Friday, March 24, 2017

Call of the Gadgets

I have always loved gadgets. I just took delivery of a new Blackberry Playbook. This is the third one that I have owned and I believe I'll hang onto it this time.

First, in my opinion, the Blackberry Playbook was the very best tablet ever created in terms of construction quality. Second, the operating system (QNX) is the best multi-tasking platform I have ever found. The Apple iOS cannot compare with QNX when it comes to multi-tasking. Android OS is not even in the same league with Apple's mobile platform, let alone Blackberry's chosen operating system.

Regarding power management, the Blackberry will give you ten hours of performance on a single charge. The iOS quite a bit less. The Android OS, depending on what things are trying to run continually, more or less. My Lenovo A10-70 gives me close to twelve hours working on spreadsheets and databases with wireless disabled. The Blackberry is better in that respect. Its charge lasts longer when I am using wireless. Either one, you are wise to use "airplane mode" when you want maximum battery endurance.

A gadget has to be productive for me to consider it. In the picture on the right is an assortment of my favorite gadgets. From left to right, top to bottom, they are: Lenovo A10-70, Samsung smart phone (just used for calls), Palm Tungsten E2, Blackberry Playbook 64GB, Kindle Paperwhite.

The Lenovo came with a fantastic keyboard. I wish the one on my laptop had the tactile feel of that keyboard. It has a nice authoritative click and the key spacing and size makes it genuinely functional. Thank you, Lenovo.

Why do I want a seven inch Blackberry when I already have a Lenovo ten inch tablet? Because, I can take the Blackberry with me on cycling trips and use it to catalog all of the maps in PDF format to keep me navigating right.

The Palm Tungsten E2 is the King of Palm devices. A single battery charge gives me a month of use (yes, a month, really!) and it is the best organizer and daily planner ever invented. It is an address book, to do list, time-clock, an okay book reader, and you can even fill it with mindless games if you'd like.

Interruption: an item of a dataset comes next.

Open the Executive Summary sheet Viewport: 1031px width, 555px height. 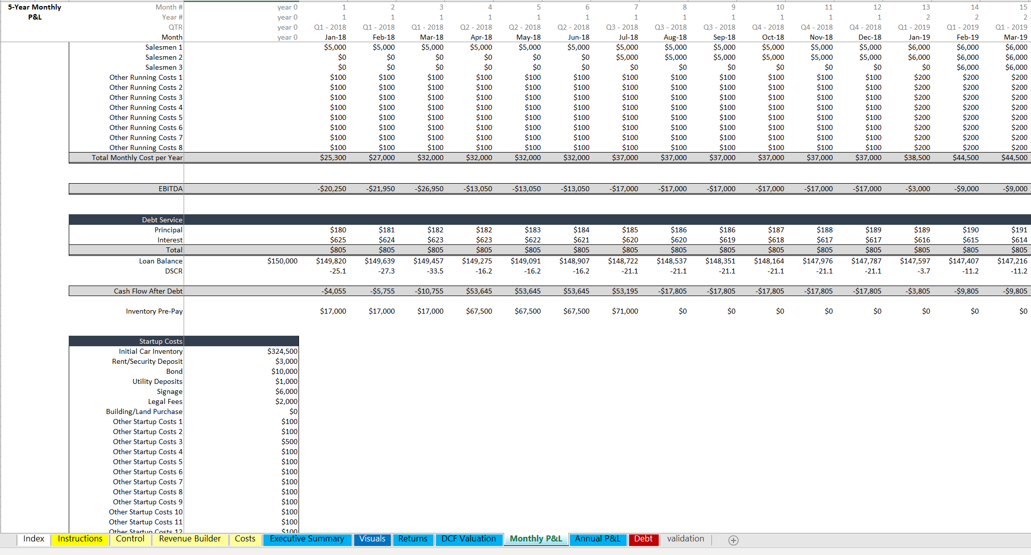307,539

The Kindle Paperwhite is the best e-book reader made, bar none. It is the easiest on the eyes and it looks like a printed book when you read on it. I can take lots of books with me in that one device (over a thousand). I have switched to reading almost all books in electronic format. I know a lot of you might really prefer the feel of a real book in hand. I understand that, believe me, but I love the fact that I don't need book cases that mostly attract dust and store books I have not read in years.

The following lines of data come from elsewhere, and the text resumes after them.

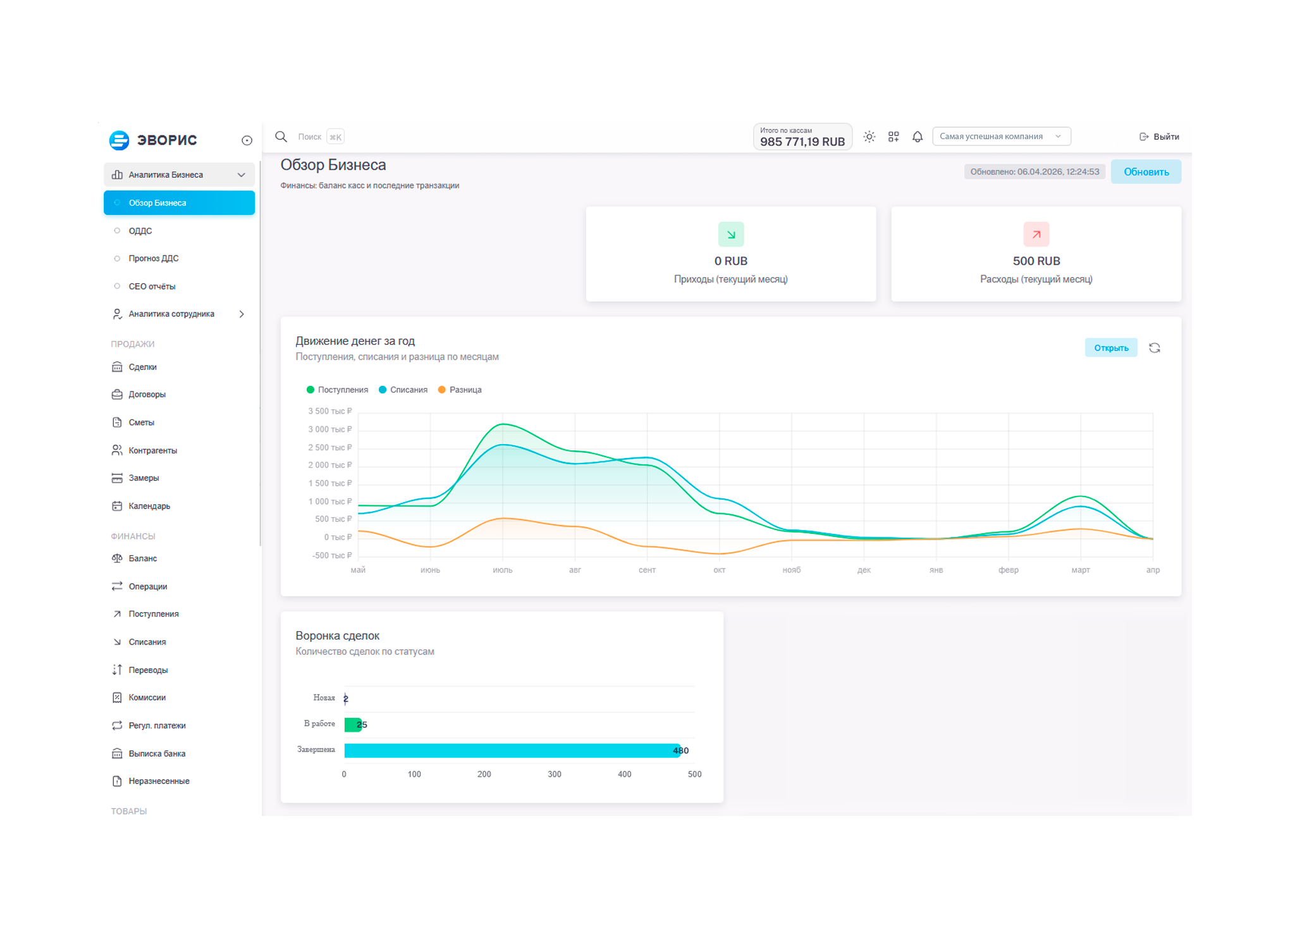This screenshot has height=938, width=1290.
Task: Select the Календарь icon in the sidebar
Action: click(x=117, y=506)
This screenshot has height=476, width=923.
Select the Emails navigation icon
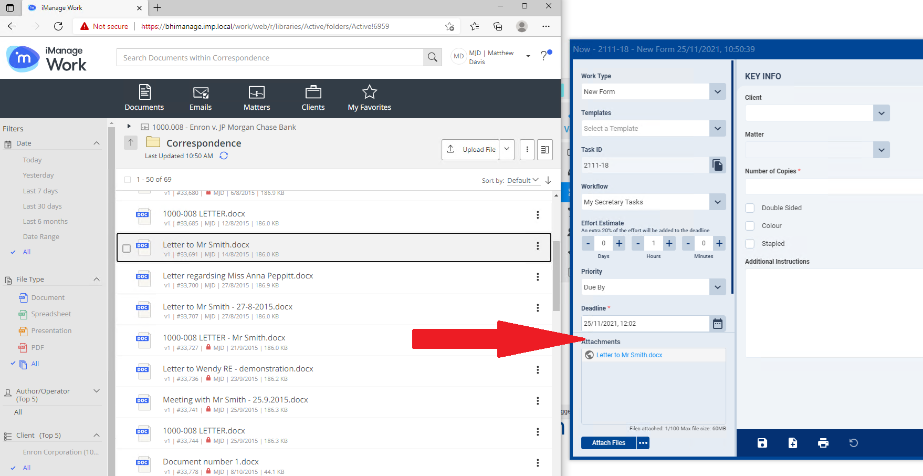(200, 93)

The smart phone? It's a phone. It is not a laptop. It is not efficient for e-mail. It is not a good book reader or web browser. If you use it for entertainment, you run the risk of having to make a call in an emergency and having no power. I prefer stupid phones anyway. So, my smart phone is a basic model because, as much as I hate smart phones, I cannot stand flip phones.

By the way, I paid cash for my phone (new with no contract). I rooted it, meaning I took total control of it and removed all the extraneous crap applets that I did not want and disabled those that I did not want running continually but might need at some point. I only use it for making calls. That's it.

All that to say that for me to love a gadget, it has to work well and make me more productive, sufficiently entertain me should I want that, and help me communicate when I am on the road-- even on a bicycle if need be.

Why have I not fallen for the idea of getting a phone that can do it all? Because, they do not exist and likely never will.

Oh, by the way, I love cameras.... real cameras... professional quality cameras. All of those smart phone pix you see all over the 'net, well, compared to what a good digital SLR can do, they suck. It's a phone, after all.